Thirdly, rural inhabitants have easy access to healthcare when PAs are living among them and become part of the community. Health care access is the ability to obtain preventative, routine, and acute health care in a timely fashion.
Access to health care can be broken down into three main categories: availability, accessibility and affordability. The inhabitants in the community freely approach them whenever their health is in crisis. They do not have to go on long distance in another community or the cities for quality healthcare.

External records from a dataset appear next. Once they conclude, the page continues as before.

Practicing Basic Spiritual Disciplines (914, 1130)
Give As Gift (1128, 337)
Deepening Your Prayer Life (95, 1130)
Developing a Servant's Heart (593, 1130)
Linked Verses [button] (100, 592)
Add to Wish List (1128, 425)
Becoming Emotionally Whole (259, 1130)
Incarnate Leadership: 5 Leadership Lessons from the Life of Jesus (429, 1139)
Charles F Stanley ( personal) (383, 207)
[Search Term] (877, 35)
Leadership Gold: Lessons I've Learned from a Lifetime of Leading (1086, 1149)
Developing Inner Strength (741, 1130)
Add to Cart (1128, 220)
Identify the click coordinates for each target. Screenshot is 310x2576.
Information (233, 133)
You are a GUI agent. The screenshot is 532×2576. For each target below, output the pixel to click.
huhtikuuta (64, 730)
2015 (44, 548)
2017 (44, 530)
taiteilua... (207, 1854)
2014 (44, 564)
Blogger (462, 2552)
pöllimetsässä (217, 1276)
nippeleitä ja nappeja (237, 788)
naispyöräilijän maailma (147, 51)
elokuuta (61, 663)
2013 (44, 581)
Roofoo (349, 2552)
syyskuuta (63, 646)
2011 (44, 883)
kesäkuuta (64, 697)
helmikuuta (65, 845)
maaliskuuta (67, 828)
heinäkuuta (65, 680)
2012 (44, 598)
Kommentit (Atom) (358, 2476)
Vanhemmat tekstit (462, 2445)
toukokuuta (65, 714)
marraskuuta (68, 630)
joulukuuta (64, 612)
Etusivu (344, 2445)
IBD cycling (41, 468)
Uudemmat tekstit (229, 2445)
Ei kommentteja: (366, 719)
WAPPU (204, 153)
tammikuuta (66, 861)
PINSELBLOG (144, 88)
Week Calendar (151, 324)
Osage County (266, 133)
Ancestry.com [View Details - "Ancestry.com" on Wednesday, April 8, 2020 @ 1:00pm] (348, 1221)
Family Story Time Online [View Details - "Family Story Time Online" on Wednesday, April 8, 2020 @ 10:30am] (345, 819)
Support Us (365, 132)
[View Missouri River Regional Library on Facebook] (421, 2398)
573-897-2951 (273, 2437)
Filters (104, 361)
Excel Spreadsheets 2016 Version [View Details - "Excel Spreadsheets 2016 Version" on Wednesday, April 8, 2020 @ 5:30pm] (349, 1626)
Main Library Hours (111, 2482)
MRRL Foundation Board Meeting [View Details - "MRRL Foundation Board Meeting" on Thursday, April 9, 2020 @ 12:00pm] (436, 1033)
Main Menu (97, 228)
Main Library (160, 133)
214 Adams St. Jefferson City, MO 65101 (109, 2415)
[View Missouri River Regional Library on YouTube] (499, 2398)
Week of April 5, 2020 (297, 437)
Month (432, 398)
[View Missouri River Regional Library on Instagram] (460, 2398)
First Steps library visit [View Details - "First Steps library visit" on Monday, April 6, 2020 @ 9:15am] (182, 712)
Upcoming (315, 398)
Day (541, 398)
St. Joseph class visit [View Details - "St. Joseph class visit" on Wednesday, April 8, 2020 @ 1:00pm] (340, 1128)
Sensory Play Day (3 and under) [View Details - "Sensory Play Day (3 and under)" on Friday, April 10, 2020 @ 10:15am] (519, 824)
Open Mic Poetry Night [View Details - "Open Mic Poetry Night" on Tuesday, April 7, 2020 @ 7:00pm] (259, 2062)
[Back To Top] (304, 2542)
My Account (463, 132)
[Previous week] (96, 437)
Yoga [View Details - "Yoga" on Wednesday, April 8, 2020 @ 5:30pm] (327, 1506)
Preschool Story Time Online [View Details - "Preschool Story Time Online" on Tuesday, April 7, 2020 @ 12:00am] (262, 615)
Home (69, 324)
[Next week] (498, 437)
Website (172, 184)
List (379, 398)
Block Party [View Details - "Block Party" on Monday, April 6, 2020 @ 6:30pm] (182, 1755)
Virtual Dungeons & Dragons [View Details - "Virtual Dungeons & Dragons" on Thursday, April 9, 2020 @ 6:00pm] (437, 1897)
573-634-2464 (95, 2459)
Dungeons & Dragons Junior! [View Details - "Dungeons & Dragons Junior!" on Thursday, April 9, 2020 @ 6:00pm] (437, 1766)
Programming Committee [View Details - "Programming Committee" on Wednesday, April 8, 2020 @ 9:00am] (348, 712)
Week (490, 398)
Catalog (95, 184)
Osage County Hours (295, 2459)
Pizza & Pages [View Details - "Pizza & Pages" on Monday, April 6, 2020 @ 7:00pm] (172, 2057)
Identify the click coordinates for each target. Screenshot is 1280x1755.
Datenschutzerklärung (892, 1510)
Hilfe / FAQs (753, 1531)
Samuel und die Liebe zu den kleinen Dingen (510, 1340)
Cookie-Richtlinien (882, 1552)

Primary health care is quality oriented.
Physician assistants being part of Community-Based Health Planning and Services (CHPS) has impressively helped in promoting primary care which provides all the element of primary health care including health education, maternal, child healthcare and family planning, prevention of endemic diseases, immunizations, treatment of communicable and non- communicable diseases, nutrition, drug availability and sanitation.
These elements are made universally accessible to everybody especially to those who lack health facilities. Increasing healthcare access in these deprived areas (rural) is linked to increasing quality of life and decreasing health care costs overall.
Where are PAs more likely to work, urban or rural settings? Rural physician assistants are more likely to practice in a primary care setting, see more patients a week, and have a higher percentage of patients for whom they were the principal provider, compared to urban physician assistants.
Studies have shown that physician assistants practising rurally were more likely to be at a physician’s office or clinic, whereas urban physician assistants were more likely to practice primary care in a hospital setting.
This difference could be due to the greater involvement of physician assistants in primary care practice in the rural setting. Consequently, rural PAs are able to have a wider scope of practice and less access to physician supervision than urban PAs. They are allowed to explore their skills in terms of being competent, appropriate application of skills, knowing where to cut and knowing where not to cut and following rules and regulation was particularly given to them. They exercise their autonomous rights over the patient. Autonomous without having the consent of the physician or the supervision of the physician. They are mostly the main boss in the health rural setting.
Rural residents are more likely to have lower incomes, be dependent on public assistance programs, and be uninsured. In addition, they have longer travelling distances to hospitals for emergencies and annual doctor visits or screenings, less access to a speciality practice, and, on average, tend to be less healthy.
Hiring physician assistants in rural areas to provide primary health care, addresses the main health problems in the community, providing promotive, preventative, curative and rehabilitative services. PAs should know that working in rural areas mostly involves practising primary care specialities, having an under the scope of practice and see patients who are covered by Medicare. In summary, PAs in rural areas becomes beneficial to the country as priority diseases are being reported to the Integrated Disease Surveillance
Response (IDSR) agencies such as the Center for Disease Control and Prevention (CDC) and WHO Africa Regional Office (AFRO) which is an organization of making sure that such diseases are eradicated or minimized as they are commonly found in rural settings.